Polish officials protest column accusing citizens of anti-Semitism

WARSAW, Poland (JTA) — The Polish Embassy in London is protesting a column in The Times that accuses Poles of anti-Semitism.

Amb. Witold Sobkow in a letter to the newspaper The Times protested against the column by controversial regular columnist Giles Coren.

Coren, imitating the poor English of the Poles, wrote in the Feb. 2 edition of The Times: “In Poland man who not like Jews simple throw them down well with pitchfork still alive, drink vodka, big laugh ha ha, then is fill in concrete and dance on grave. And is not then afterwards say like scaredy cat coward, ‘I am sorry for the unintended offense.'”

“In Mr. Coren’s imagination, Poland appears to resemble Borat’s world. He ignores the fact that in Poland we build synagogues, not burn them as in some countries, and welcome freedom of faith and worship. When it comes to the Righteous among the Nations, Yad Vashem mentions 6,339 Polish rescuers, and only 19 from the UK. This fact speaks for itself,” Sobkow wrote in his letter to The Times.
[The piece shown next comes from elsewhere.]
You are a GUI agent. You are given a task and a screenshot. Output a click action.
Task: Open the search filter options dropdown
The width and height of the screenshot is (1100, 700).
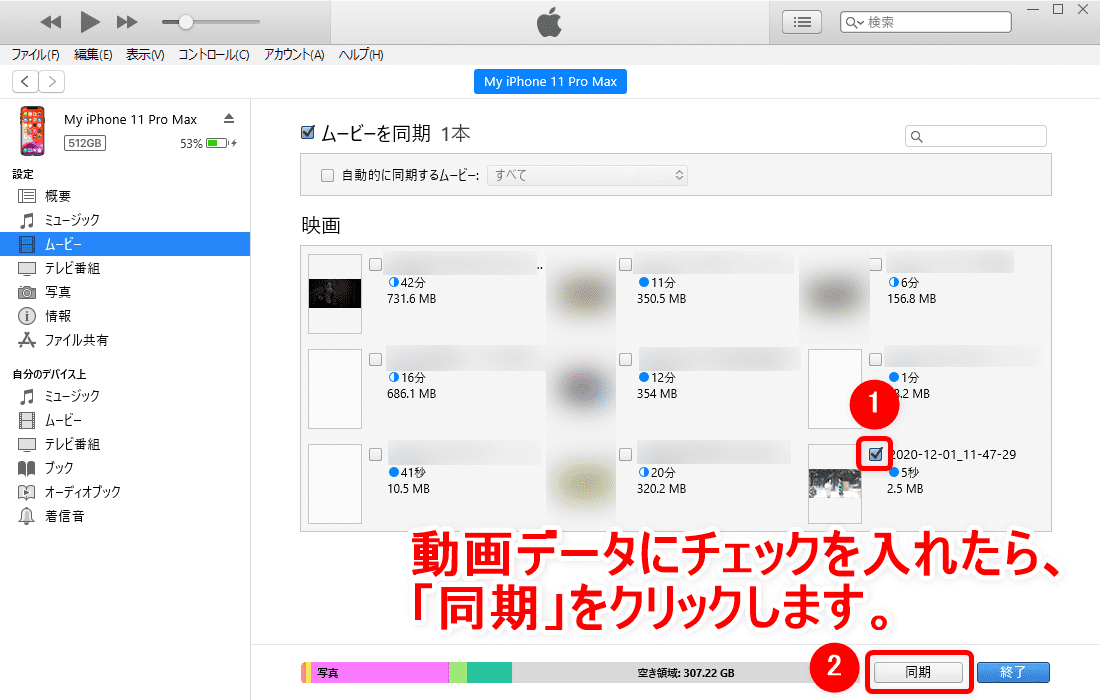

Polish Foreign Minister Radoslaw Sikorski urged his fellow Poles to join the protest against calling the entire Polish population anti-Semites.

Coren addressed the controversy on Twitter.”Poles now writing in to tell me the reason they hate Jews is that they collaborated with the Nazis to bring about the downfall of Poland” he tweeted. He also tweeted that in the column he also painted “England as a nation of anti-Semites.”